She noted, “I accompanied Queen Kapiʻolani on her visit to England in 1887, and on our return we stopped for some time in this city. One day I accompanied the queen and her party, consisting of Col. Boyd, Col Iaukea and Gen. Dominis, to the museum.”

“After looking around the different apartments the curator showed us a boat, something like a canoe, with a man at the bow, and asked the queen if our canoes were like that in Hawaii. The queen, said yes, and that she would be pleased to contribute one to the museum on her return to her own country.” (Washington Post; Decatur Daily, August 30, 1897)

When Queen Kapiʻolani sent this fishing canoe to the Smithsonian, it was already quite old.
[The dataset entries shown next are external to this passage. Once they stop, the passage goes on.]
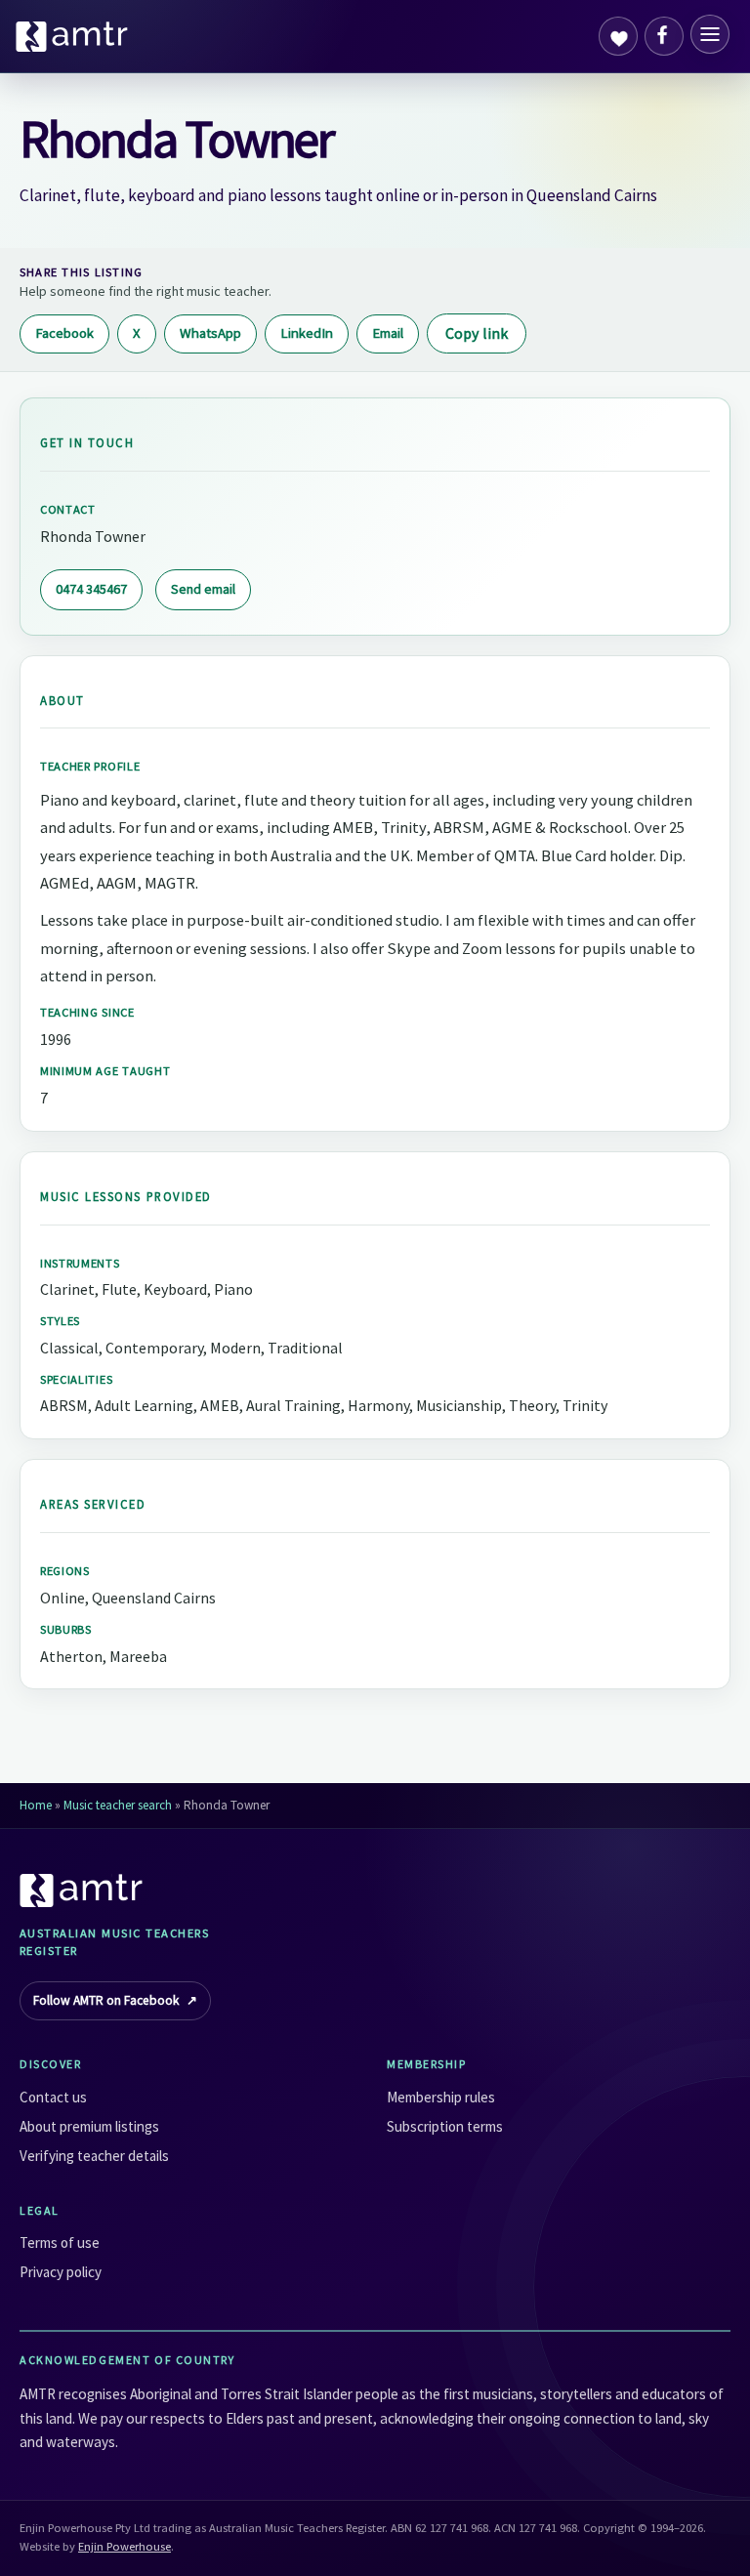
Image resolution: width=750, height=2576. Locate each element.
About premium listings (89, 2126)
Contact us (53, 2097)
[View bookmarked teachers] (618, 36)
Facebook (64, 333)
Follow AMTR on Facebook (115, 2000)
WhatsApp (210, 333)
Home (36, 1805)
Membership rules (441, 2097)
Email (387, 333)
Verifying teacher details (94, 2155)
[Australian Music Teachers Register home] (72, 36)
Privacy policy (61, 2272)
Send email (203, 589)
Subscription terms (445, 2126)
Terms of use (60, 2242)
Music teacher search (117, 1805)
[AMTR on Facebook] (664, 36)
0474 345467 (91, 589)
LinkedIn (306, 333)
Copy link (476, 333)
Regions (65, 1570)
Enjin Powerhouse (124, 2546)
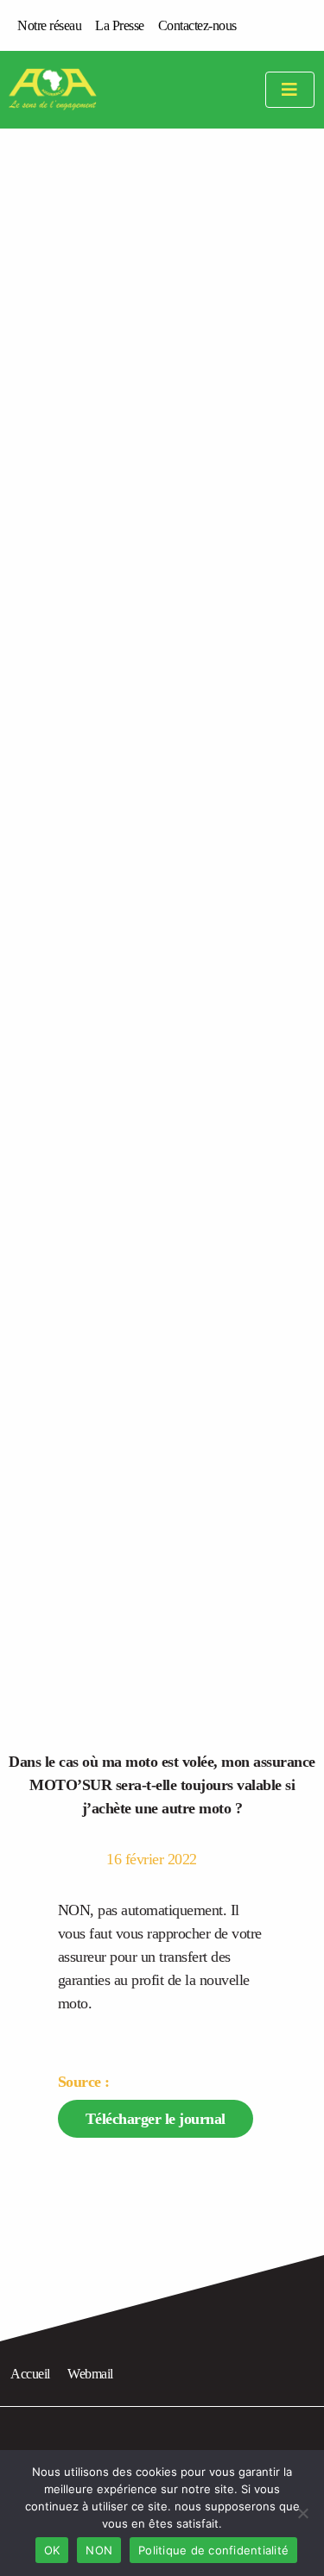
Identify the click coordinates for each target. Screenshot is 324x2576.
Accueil (30, 2373)
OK (52, 2550)
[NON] (302, 2513)
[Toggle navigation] (289, 90)
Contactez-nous (197, 25)
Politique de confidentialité (213, 2550)
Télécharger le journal (156, 2118)
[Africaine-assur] (74, 90)
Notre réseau (49, 25)
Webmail (90, 2373)
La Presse (119, 25)
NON (99, 2550)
A hole at the bottom of the canoe suggests that it had hit a reef and would have been difficult to repair. (Smithsonian)

Outrigger canoes of this kind were formerly quite extensively used for fishing and other purposes by the natives in Hawaiʻi, in the Sandwich Islands, but in recent years they have been superseded by boats more conventional in their construction and better adapted to the needs of the fisherman.  (Smithsonian)

This is an open, sharp-ended, round-bottomed, keelless dugout canoe, with low superstructure fastened to upper part of hull, and provided with small balance log lashed to the ends of two outriggers.  It is rigged with a single mast and loose-footed spritsail.  (Smithsonian)  The canoe was added to the Smithsonian collection on January 25, 1888.

The canoe was refurbished for a subsequent display in the National Museum of Natural History exhibit “Na Mea Makamae o Hawaiʻi – Hawaiian Treasures,” 2004-2005.

Smithsonian Center for Materials Research and Education (SCMRE) collaborated closely with the National Museum of Natural History to restore a 19th-century Hawaiian outrigger canoe; it is reportedly the oldest existing Hawaiian canoe in the world.

In the years since Hawaii’s Queen Kapiʻolani presented the canoe to the Smithsonian, the boat’s wood had deteriorated. A SCMRE team, including a senior furniture conservator, restored the bow, stern and an outrigger boom and replaced the original coconut-fiber lashings. Wherever possible they used materials that were both handmade and native to Hawaii.  (Smithsonian)

Throughout the years of late-prehistory, AD 1400s – 1700s, and through much of the 1800s, the canoe was a principal means of travel in ancient Hawaiʻi.  Canoes were used for interisland and inter-village coastal travel.

Most permanent villages initially were near the ocean and at sheltered beaches, which provided access to good fishing grounds, as well as facilitating convenient canoe travel.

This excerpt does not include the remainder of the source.